§ Task objective:
Return all of the data that follows precisely, leaving every image out.

——————

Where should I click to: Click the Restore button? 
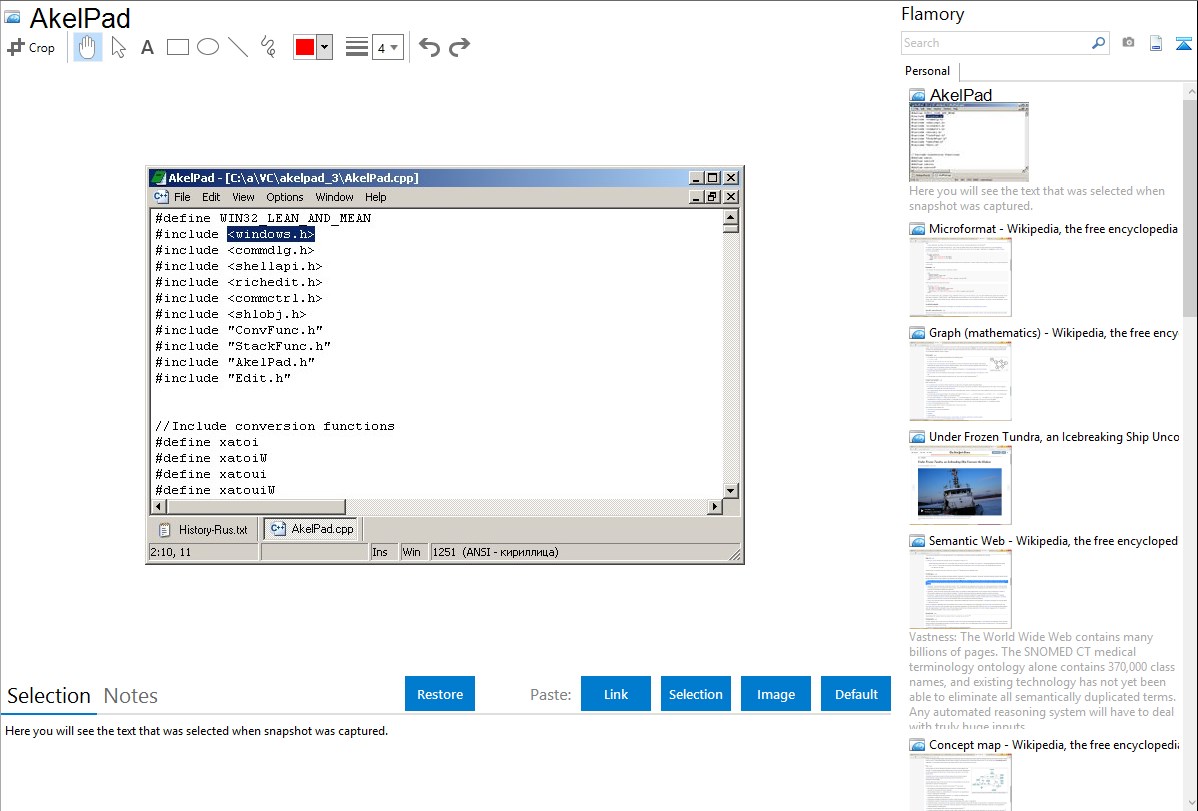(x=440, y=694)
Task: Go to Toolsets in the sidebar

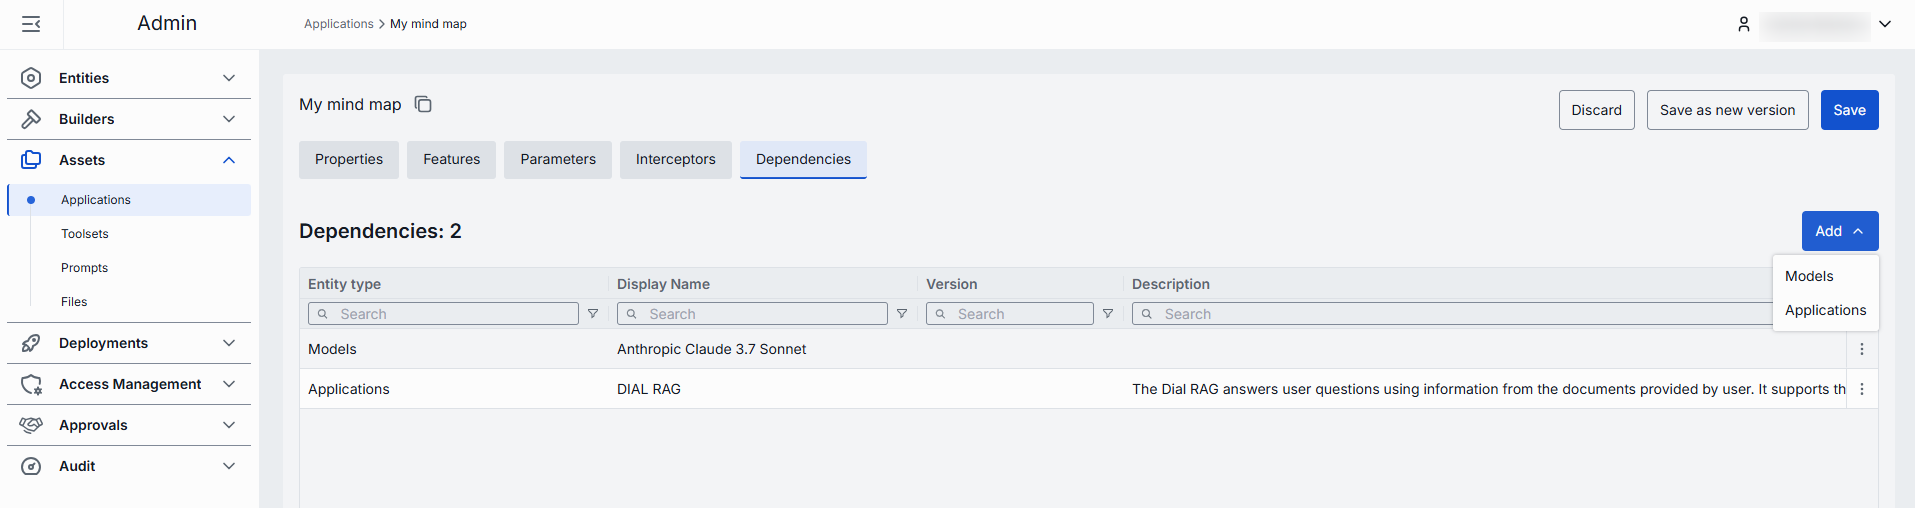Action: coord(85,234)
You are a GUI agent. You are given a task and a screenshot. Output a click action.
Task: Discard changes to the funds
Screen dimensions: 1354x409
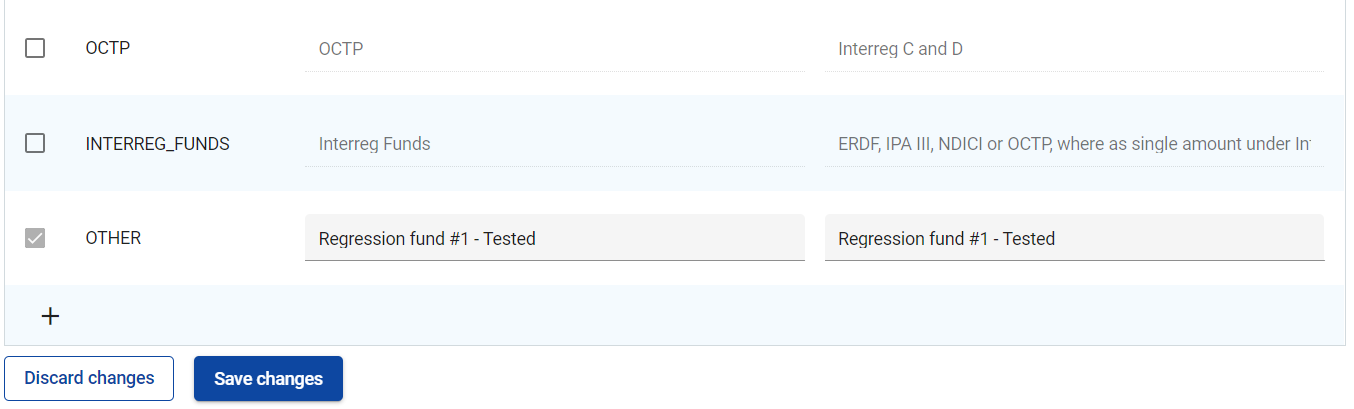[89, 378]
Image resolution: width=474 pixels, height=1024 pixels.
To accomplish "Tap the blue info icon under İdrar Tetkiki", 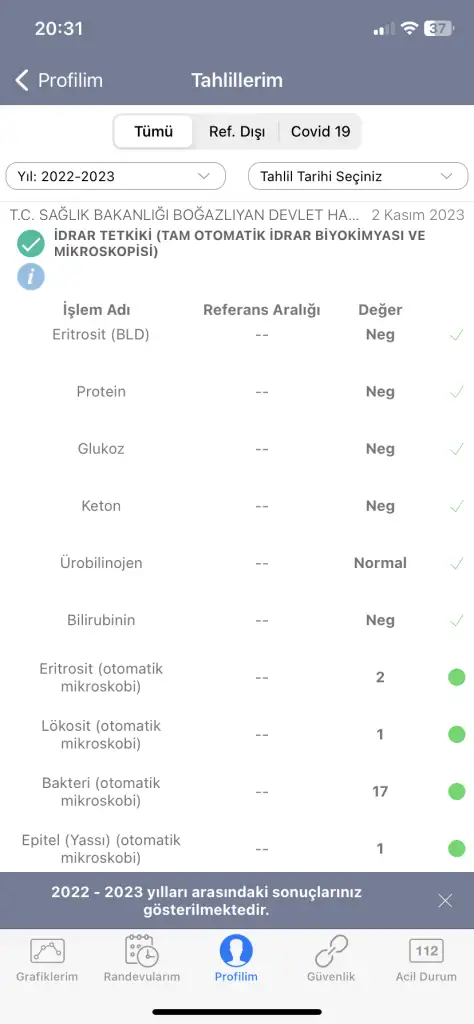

——————

§ Finished exercise:
Where should I click to: Click the Restore button? 
(x=440, y=694)
Task: Go to Toolsets in the sidebar

Action: coord(85,234)
You are a GUI agent. You are given a task and a screenshot. Output a click action.
Task: Discard changes to the funds
Screen dimensions: 1354x409
[89, 378]
Image resolution: width=474 pixels, height=1024 pixels.
To accomplish "Tap the blue info icon under İdrar Tetkiki", 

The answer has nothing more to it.